Set exercise 1:
Summarize the piece on laughter, song and dance in two sentences.

Document section:
Laughter, Song & Dance: Letting go of being cool and always in control. Laughter, song and dance are three ancient forms of self-expression. Everyone does them and not everyone does them gracefully. They remind us we are not alone. I have my polite public laugh and then I have my “Oh my God, I’m snorting water through my nose and holding my sides, trying not to pee in my pants” laugh. Occasionally the signals get crossed and the public gets to witness me in full on laughter.
I can sing with the best of them. Unfortunately the best of them don’t want me singing out loud. I somehow missed the memo on how to make your voice do notes that are similar to the notes those around you are singing. So I mostly keep my singing to times when I am alone (although Kelly, Michael and Hannah have to listen — it’s in our family contract). There is nothing that lifts my spirits more than belting out a boy band song (or some classic Donny Osmond) while hoofing it up a hill on my walk or when scrubbing toilets or when cleaning the fridge (my two least favorite household tasks).

Set exercise 2:
Return each line of the records that contains the word "Open".

Extracted entries:
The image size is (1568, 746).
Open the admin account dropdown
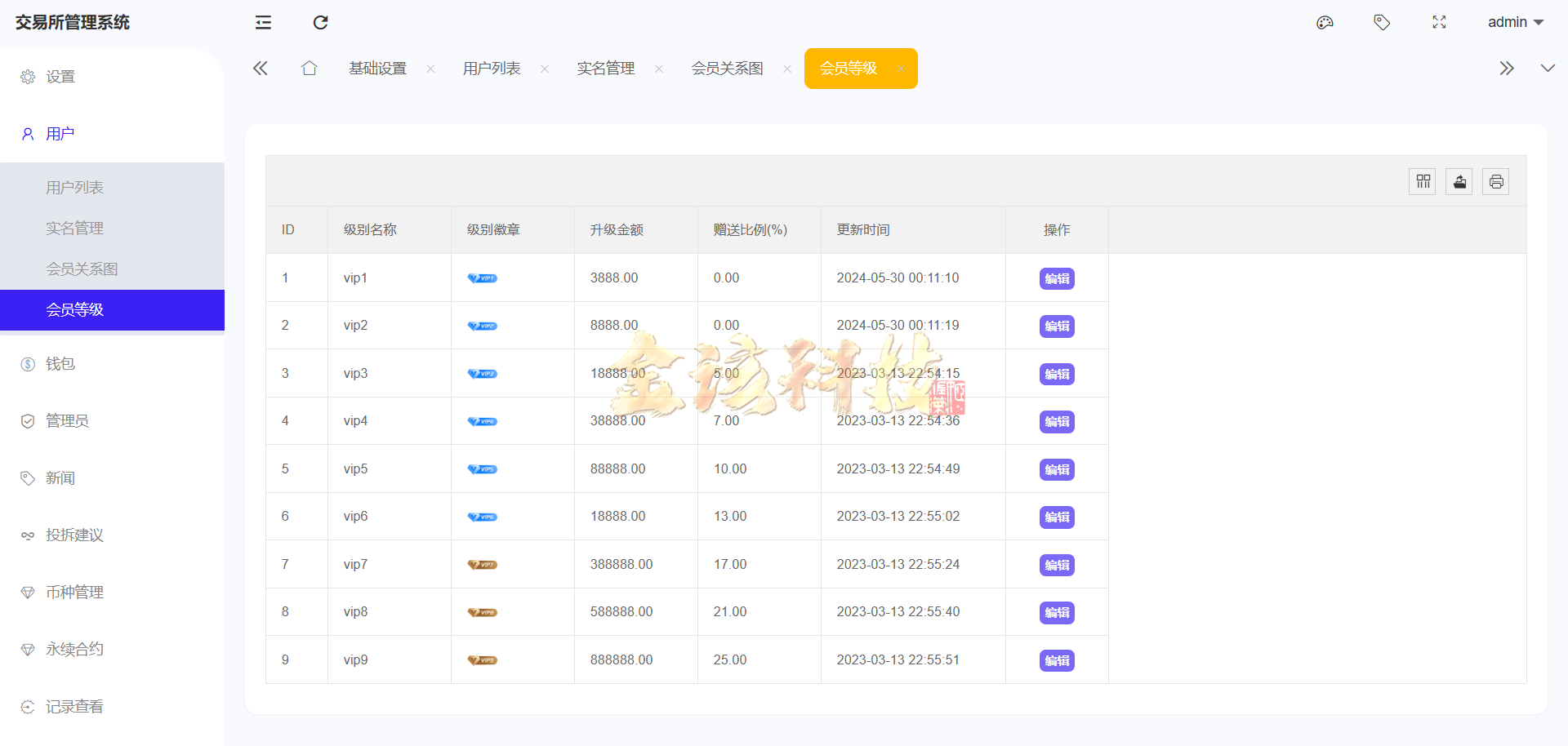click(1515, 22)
...
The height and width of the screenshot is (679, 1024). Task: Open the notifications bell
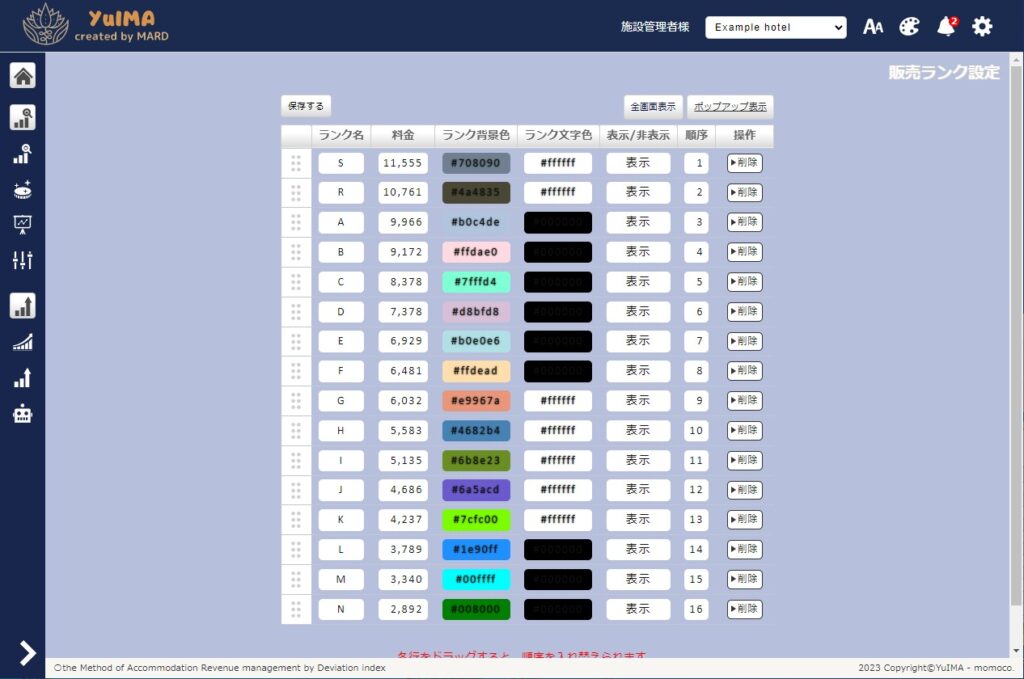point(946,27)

Exercise answer 1:
Laughter, song and dance are presented as ancient forms of self-expression that everyone does, not always gracefully, and that remind us we are not alone. The writer has both a polite public laugh and a far less restrained one, and, unable to match the notes others sing, mostly sings when alone, finding nothing more uplifting than belting out a boy band song on a walk or during chores.

Exercise answer 2:
Open the admin account dropdown
The height and width of the screenshot is (679, 1024). Task: Open the notifications bell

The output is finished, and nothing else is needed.